In the copy, include every entry exactly but none of the pictures.

■ ■ ■

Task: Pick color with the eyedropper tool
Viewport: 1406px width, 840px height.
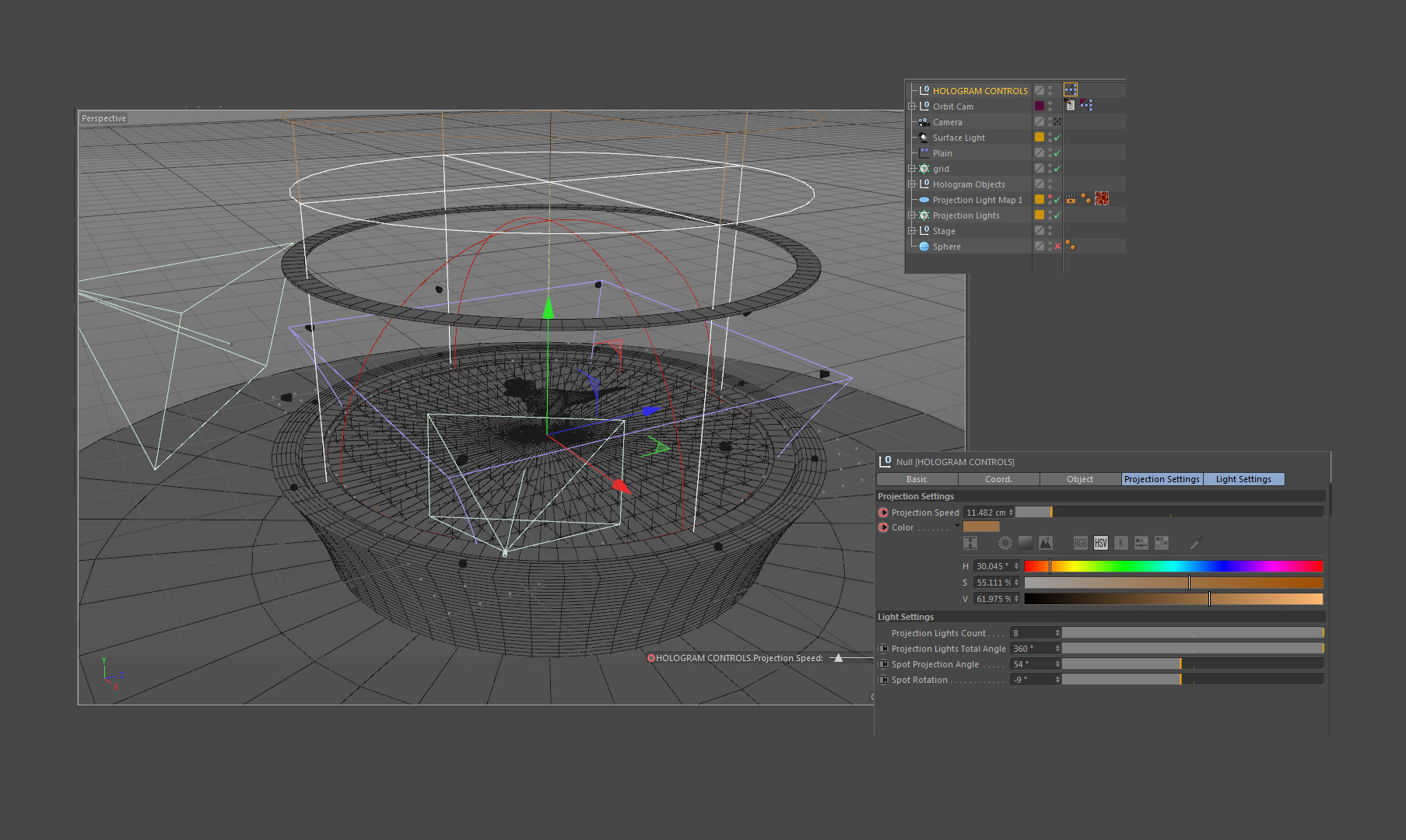Action: pos(1197,543)
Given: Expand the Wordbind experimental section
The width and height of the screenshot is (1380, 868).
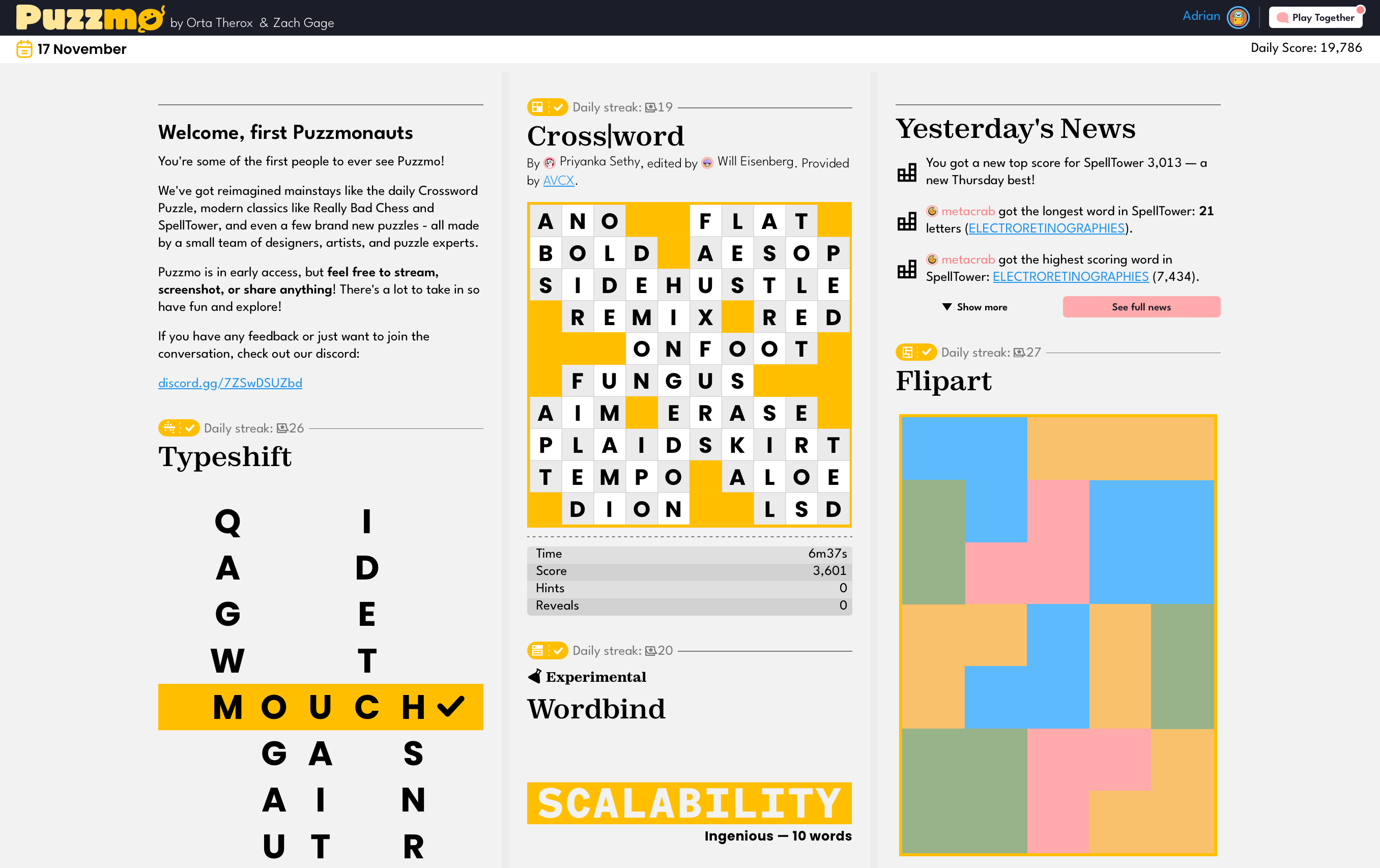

■ ■ ■

» Response:
Task: Pick color with the eyedropper tool
Viewport: 1406px width, 840px height.
Action: pos(1197,543)
Given: Expand the Wordbind experimental section
The width and height of the screenshot is (1380, 868).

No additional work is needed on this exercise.